Rien de plus inattendu, rien de moins compréhensible et, bien souvent, rien de plus effrayant que le saccage d’un esprit que l’on a connu affûté, conquérant, attentif, caustique, connaissant et pensant. Rien de plus tentant que de se débarrasser de quelqu’un qui paraît comme mort de l’intérieur, de se séparer de celui qui vous a déjà quitté, de ne plus reconnaître celle qui n’est plus elle-même. Que dire, que faire de cet ancien grand nom de l’industrie qui s’est échappé de son domicile parisien et assure, quand on le retrouve à Belleville, que c’était pour aller prendre un bain dans la Dordogne ? Comment réagir quand, de la bouche de cette veuve de général, mère de famille exemplaire et pilier de la vie paroissiale, se mettent à sortir les paroles les plus grossières et les appels les plus obscènes ? Comment supporter qu’un conjoint ne reconnaisse plus son conjoint, qu’il n’adresse plus désormais la parole qu’à des interlocuteurs imaginaires ?

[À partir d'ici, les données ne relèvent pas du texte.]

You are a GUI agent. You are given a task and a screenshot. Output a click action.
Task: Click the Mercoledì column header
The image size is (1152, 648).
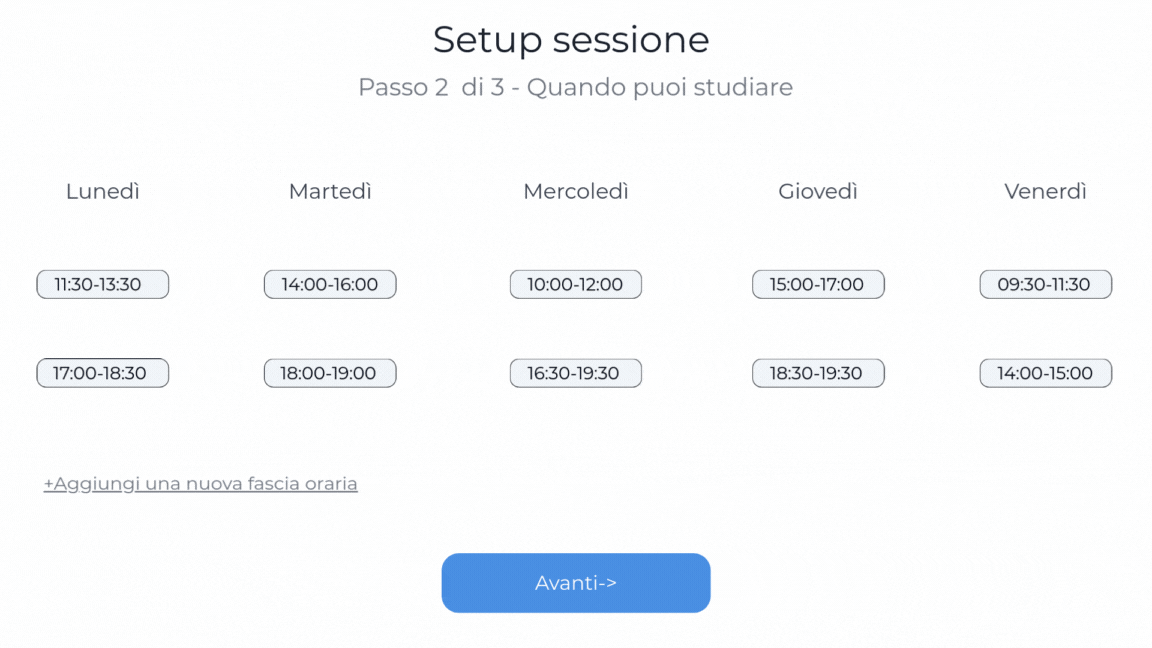click(x=576, y=191)
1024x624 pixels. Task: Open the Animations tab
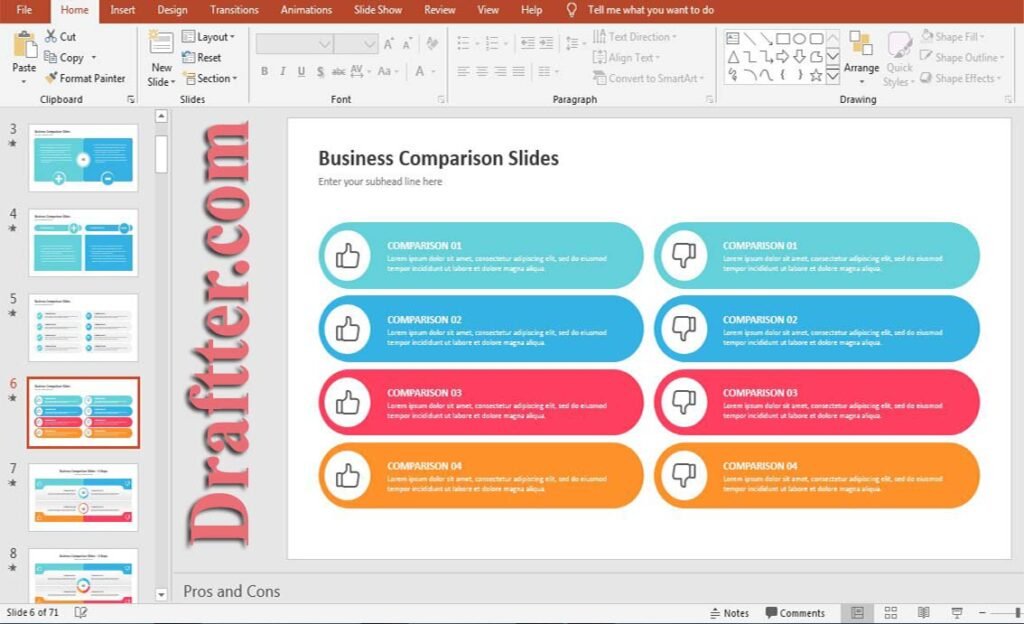pos(305,11)

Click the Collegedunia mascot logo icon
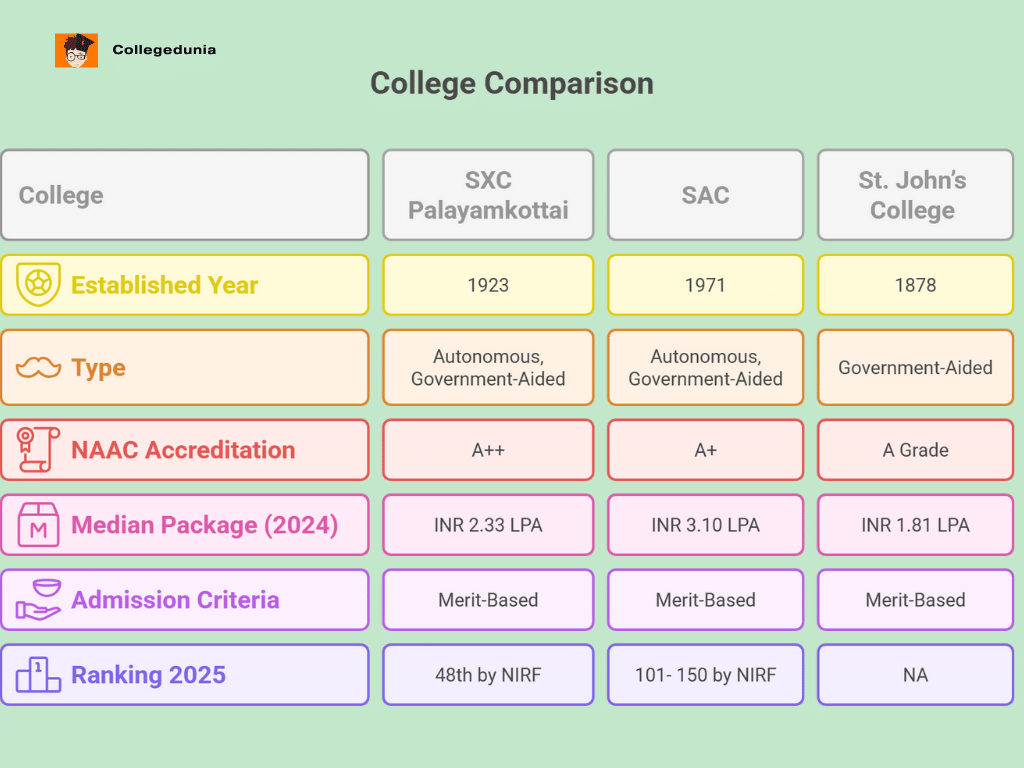(x=76, y=50)
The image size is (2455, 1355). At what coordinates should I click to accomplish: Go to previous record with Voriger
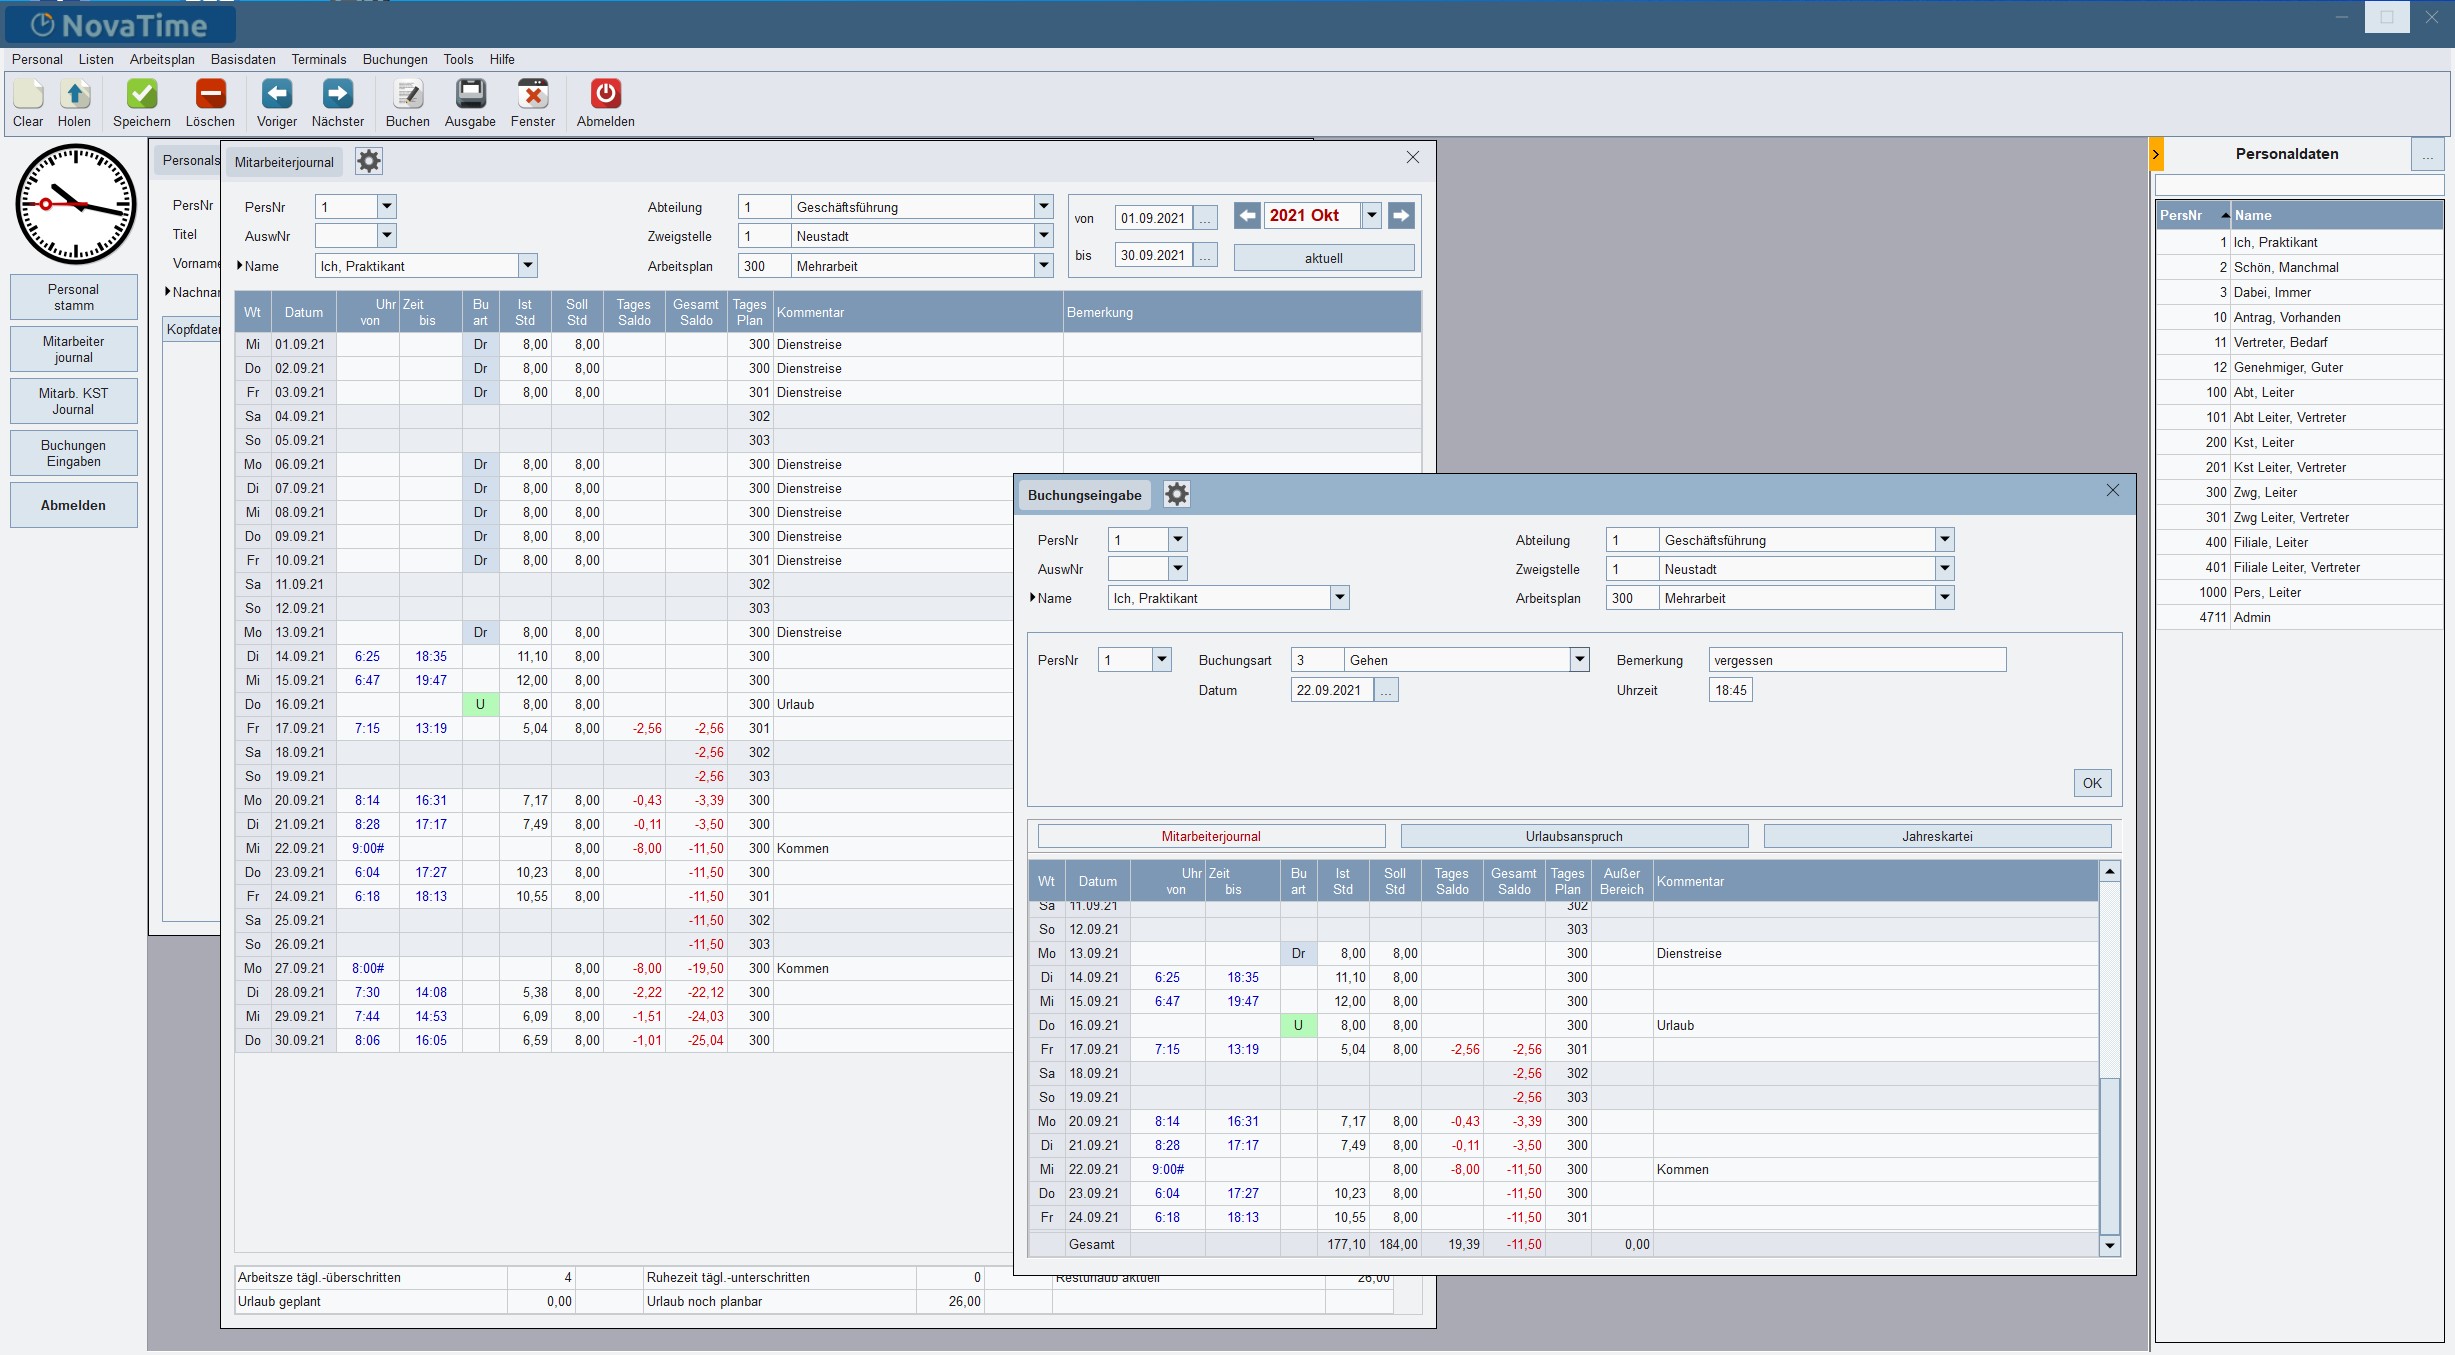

Parmi ceux qui sont ou qui ont été confrontés à ces questions, le professeur au Collège de France et compagnon de la Libération Jean-Pierre Vernant plaida, en paroles et en actions, pour que le malade d’Alzheimer soit maintenu à son domicile et conserve jusqu’au bout son environnement matériel et sa compagnie familière. Ceux qui connaissaient et fréquentaient, même sans être de leurs familiers, Jean-Pierre Vernant et son épouse n’ont pu qu’être frappés par la pesanteur de cette irrémédiable dégénérescence, et, face à l’irrémissible, ils ont pu se demander : « À quoi bon cet héroïsme ? »

L’helléniste ne répondait pas à cette question par des preuves de l’efficacité ou de l’utilité de l’attitude qu’il avait choisi d’adopter, mais seulement par la conviction que, sous le désordre et le détraquage, quelque chose demeurait de l’être sensible et intelligent que l’on ne reconnaissait plus. Il ajoutait que les liens dont sont tissées nos vies sont autant de dettes et que ne pas nommer et ne pas payer ses dettes, c’était « devenir moche », mots par lesquels il désignait l’ultime étape d’un avilissement consenti.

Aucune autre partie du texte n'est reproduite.